**DATA IN THIS EXERCISE**:
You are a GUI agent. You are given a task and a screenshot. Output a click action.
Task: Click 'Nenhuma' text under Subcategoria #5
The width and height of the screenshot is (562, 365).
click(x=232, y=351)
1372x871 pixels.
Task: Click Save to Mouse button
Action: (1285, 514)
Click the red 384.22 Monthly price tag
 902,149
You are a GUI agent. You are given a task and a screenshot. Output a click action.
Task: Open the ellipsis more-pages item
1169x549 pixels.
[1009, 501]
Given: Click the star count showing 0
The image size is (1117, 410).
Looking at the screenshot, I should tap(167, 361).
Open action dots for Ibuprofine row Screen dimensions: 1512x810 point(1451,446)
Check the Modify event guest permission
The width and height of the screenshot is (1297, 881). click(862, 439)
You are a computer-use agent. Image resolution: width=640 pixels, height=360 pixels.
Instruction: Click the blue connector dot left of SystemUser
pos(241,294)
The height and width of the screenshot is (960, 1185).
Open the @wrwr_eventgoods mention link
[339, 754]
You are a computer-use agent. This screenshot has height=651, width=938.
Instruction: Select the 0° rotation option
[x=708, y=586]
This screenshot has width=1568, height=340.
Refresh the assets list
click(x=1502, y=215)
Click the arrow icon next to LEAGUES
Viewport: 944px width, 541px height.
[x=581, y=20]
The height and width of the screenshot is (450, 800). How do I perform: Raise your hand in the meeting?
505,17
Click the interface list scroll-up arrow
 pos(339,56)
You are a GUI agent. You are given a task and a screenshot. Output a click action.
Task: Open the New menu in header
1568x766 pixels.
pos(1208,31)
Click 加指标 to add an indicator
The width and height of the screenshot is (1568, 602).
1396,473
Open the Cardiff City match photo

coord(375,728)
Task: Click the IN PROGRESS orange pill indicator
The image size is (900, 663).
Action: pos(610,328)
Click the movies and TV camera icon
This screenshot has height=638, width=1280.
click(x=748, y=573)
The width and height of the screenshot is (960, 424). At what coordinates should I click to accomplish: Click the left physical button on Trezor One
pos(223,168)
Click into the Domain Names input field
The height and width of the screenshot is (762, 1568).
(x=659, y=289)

**TASK BRIEF**: This task calls for every entry above to be transcribed exactly.

**FINISHED TASK**:
You are a GUI agent. You are given a task and a screenshot. Output a click action.
Task: Click 'Nenhuma' text under Subcategoria #5
The width and height of the screenshot is (562, 365).
click(x=232, y=351)
1372x871 pixels.
Task: Click Save to Mouse button
Action: (1285, 514)
Click the red 384.22 Monthly price tag
 902,149
You are a GUI agent. You are given a task and a screenshot. Output a click action.
Task: Open the ellipsis more-pages item
1169x549 pixels.
[1009, 501]
Given: Click the star count showing 0
The image size is (1117, 410).
Looking at the screenshot, I should tap(167, 361).
Open action dots for Ibuprofine row Screen dimensions: 1512x810 point(1451,446)
Check the Modify event guest permission
The width and height of the screenshot is (1297, 881). click(862, 439)
You are a computer-use agent. Image resolution: width=640 pixels, height=360 pixels.
Instruction: Click the blue connector dot left of SystemUser
pos(241,294)
The height and width of the screenshot is (960, 1185).
Open the @wrwr_eventgoods mention link
[339, 754]
You are a computer-use agent. This screenshot has height=651, width=938.
Instruction: Select the 0° rotation option
[x=708, y=586]
This screenshot has width=1568, height=340.
Refresh the assets list
click(x=1502, y=215)
Click the arrow icon next to LEAGUES
Viewport: 944px width, 541px height.
[x=581, y=20]
The height and width of the screenshot is (450, 800). How do I perform: Raise your hand in the meeting?
505,17
Click the interface list scroll-up arrow
 pos(339,56)
You are a GUI agent. You are given a task and a screenshot. Output a click action.
Task: Open the New menu in header
1568x766 pixels.
pos(1208,31)
Click 加指标 to add an indicator
The width and height of the screenshot is (1568, 602).
1396,473
Open the Cardiff City match photo

coord(375,728)
Task: Click the IN PROGRESS orange pill indicator
The image size is (900, 663).
Action: pos(610,328)
Click the movies and TV camera icon
This screenshot has height=638, width=1280.
click(x=748, y=573)
The width and height of the screenshot is (960, 424). At what coordinates should I click to accomplish: Click the left physical button on Trezor One
pos(223,168)
Click into the Domain Names input field
The height and width of the screenshot is (762, 1568).
(x=659, y=289)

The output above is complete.